Problem to solve -> Give back exactly the lines spanning from the one containing "Open the Main" to the final line of the records below, and no others.

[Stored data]
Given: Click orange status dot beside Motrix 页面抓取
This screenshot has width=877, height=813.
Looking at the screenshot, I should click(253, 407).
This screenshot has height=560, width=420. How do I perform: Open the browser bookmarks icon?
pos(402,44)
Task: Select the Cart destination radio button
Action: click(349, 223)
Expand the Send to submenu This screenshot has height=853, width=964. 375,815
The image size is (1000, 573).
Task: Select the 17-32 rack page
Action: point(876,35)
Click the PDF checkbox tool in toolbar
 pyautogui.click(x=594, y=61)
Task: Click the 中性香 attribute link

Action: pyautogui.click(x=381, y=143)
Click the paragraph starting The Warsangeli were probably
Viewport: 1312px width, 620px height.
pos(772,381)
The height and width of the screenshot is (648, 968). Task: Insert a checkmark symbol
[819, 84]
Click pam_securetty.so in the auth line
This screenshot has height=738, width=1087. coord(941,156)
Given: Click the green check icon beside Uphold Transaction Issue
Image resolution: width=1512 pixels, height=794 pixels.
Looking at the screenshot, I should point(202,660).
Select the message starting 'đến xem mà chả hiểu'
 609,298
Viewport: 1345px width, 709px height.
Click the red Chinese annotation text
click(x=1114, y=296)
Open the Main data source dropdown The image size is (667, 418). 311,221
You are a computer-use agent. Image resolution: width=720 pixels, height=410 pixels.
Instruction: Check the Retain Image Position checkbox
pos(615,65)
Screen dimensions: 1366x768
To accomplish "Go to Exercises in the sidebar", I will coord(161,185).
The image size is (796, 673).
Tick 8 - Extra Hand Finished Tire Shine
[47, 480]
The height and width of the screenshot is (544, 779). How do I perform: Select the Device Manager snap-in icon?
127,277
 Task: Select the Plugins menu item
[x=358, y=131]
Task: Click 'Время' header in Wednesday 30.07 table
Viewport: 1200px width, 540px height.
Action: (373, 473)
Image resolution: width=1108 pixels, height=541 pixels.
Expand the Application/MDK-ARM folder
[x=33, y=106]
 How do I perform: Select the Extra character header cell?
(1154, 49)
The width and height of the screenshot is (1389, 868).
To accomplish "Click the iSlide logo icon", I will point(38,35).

Task response ->
Open the Main data source dropdown The image size is (667, 418). 311,221
You are a computer-use agent. Image resolution: width=720 pixels, height=410 pixels.
Instruction: Check the Retain Image Position checkbox
pos(615,65)
Screen dimensions: 1366x768
To accomplish "Go to Exercises in the sidebar", I will coord(161,185).
The image size is (796, 673).
Tick 8 - Extra Hand Finished Tire Shine
[47, 480]
The height and width of the screenshot is (544, 779). How do I perform: Select the Device Manager snap-in icon?
127,277
 Task: Select the Plugins menu item
[x=358, y=131]
Task: Click 'Время' header in Wednesday 30.07 table
Viewport: 1200px width, 540px height.
Action: (373, 473)
Image resolution: width=1108 pixels, height=541 pixels.
Expand the Application/MDK-ARM folder
[x=33, y=106]
 How do I perform: Select the Extra character header cell?
(1154, 49)
The width and height of the screenshot is (1389, 868).
To accomplish "Click the iSlide logo icon", I will point(38,35).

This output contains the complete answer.